Momentáneamente, el aislado cuarto sin ventanas quedó envuelto en la penumbra a causa de una violenta
variación en el voltaje. Un clic metálico se escuchó de pronto, y una nube de color verdoso brillo
bajo la pálida luz de una lámpara de escritorio.
Roger Krankeit sonrío complacido; no tenía fuerzas para más. Su mayor invento, finalmente, estaba hecho.
Después de días y noches de trabajo y sufrimiento, la mayor creación de la imaginación
humana había tomado forma: Krankeit acababa de inventar la tan soñada máquina del tiempo.
Orgulloso, contempló con deleite el pequeño artilugio lleno de cables y minúsculos botones.
Era pequeño, en efecto…perfecto para ser utilizado cuando Krankeit lo dispusiera; perfecto
para cumplir todas las posibilidades que había imaginado.
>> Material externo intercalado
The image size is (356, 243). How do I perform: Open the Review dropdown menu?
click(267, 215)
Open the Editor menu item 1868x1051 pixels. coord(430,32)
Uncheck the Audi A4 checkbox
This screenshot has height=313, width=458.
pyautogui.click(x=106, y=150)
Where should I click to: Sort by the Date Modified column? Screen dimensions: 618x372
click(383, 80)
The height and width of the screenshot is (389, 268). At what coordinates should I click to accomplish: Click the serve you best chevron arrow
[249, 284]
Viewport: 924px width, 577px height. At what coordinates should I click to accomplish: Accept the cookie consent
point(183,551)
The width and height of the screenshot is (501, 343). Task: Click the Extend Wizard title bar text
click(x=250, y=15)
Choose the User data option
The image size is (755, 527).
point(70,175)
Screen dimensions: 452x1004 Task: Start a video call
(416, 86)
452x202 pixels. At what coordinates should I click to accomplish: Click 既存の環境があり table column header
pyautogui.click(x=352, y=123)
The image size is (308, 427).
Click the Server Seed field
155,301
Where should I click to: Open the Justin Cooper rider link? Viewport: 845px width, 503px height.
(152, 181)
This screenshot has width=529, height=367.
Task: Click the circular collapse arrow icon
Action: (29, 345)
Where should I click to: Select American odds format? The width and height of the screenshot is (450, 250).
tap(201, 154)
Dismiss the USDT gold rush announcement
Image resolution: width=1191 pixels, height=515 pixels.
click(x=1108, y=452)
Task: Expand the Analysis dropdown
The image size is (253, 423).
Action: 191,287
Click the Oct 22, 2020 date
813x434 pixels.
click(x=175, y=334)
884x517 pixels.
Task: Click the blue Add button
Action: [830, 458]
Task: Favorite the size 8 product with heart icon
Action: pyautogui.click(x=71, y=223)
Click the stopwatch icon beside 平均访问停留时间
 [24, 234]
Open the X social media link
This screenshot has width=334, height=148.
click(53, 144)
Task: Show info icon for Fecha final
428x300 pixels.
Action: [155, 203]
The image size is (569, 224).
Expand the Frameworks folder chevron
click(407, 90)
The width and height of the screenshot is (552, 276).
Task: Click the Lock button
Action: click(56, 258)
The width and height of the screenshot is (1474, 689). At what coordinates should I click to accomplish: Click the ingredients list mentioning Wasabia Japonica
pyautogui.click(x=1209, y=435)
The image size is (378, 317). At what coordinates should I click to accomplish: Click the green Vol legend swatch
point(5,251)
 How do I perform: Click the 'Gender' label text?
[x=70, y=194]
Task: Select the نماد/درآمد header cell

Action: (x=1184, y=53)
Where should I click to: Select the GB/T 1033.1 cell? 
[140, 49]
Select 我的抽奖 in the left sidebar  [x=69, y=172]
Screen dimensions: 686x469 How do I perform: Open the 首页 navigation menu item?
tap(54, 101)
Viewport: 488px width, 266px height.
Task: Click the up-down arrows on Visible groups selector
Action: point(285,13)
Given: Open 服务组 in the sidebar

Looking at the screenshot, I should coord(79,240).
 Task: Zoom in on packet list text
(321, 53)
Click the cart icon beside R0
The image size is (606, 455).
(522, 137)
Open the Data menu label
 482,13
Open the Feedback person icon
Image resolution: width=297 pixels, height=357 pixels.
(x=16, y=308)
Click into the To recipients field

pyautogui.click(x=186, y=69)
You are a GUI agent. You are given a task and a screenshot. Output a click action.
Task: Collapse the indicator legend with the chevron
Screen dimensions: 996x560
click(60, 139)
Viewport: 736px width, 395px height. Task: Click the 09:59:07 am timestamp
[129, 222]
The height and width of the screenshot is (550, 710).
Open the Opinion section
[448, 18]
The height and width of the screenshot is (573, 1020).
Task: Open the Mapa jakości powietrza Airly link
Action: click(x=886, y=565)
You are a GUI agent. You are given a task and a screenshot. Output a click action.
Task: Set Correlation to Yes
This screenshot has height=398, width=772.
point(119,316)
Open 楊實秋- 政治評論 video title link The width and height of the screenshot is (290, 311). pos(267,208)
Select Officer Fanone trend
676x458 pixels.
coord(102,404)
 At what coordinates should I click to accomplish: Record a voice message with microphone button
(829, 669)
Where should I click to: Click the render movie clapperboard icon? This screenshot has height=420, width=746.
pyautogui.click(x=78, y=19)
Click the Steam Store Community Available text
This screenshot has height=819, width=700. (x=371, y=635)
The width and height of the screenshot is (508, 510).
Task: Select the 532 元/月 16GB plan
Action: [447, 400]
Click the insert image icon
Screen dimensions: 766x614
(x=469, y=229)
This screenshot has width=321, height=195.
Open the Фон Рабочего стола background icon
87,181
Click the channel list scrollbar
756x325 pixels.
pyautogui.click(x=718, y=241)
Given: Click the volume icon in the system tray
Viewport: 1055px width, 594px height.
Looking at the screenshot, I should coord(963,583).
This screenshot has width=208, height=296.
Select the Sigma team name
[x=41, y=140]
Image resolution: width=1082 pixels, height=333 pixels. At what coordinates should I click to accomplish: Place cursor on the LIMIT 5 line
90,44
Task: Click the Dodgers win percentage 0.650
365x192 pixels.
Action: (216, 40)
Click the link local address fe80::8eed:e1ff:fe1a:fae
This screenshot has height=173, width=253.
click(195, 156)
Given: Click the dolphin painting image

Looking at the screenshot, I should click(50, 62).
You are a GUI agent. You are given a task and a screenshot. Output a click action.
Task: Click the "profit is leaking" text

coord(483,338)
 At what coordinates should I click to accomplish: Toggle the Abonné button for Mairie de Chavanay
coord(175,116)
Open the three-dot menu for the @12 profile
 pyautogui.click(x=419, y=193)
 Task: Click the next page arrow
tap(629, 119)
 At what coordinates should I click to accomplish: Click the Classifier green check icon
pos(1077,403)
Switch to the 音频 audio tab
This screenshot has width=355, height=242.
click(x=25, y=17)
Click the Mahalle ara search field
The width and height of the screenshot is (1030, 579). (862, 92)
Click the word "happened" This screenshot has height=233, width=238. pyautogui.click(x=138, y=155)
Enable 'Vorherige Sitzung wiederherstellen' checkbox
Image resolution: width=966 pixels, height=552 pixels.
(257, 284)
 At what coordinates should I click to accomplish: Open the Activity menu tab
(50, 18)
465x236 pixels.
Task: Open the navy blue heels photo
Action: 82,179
Podría viajar al pasado
y absorber el conocimiento de las épocas y los grandes científicos. Conocería a Bohr, Einstein
o al mismo Galileo. Mejor aún, viajaría al futuro y utilizaría sus conocimientos para aplastar
a los hombres de ciencia modernos…podía hacer todo lo que quisiera.
Pero la ambición de Krankeit fue más allá de lo que había imaginado hasta entonces.
Sus pensamientos formaron una idea ansiosa y punzante: iría hasta el momento en que el hombre apareció en el mundo.
Contemplaría a los primeros humanos y, tal vez, hasta podría convertirse en una figura de adoración
al revelarles secretos y enseñanzas. Sí…sería un Dios para ellos.
El artilugio emitió un largo zumbido y dejó escapar una nube de humo amarillento por su punta
en forma de espina. Estaba ansioso por ser utilizado…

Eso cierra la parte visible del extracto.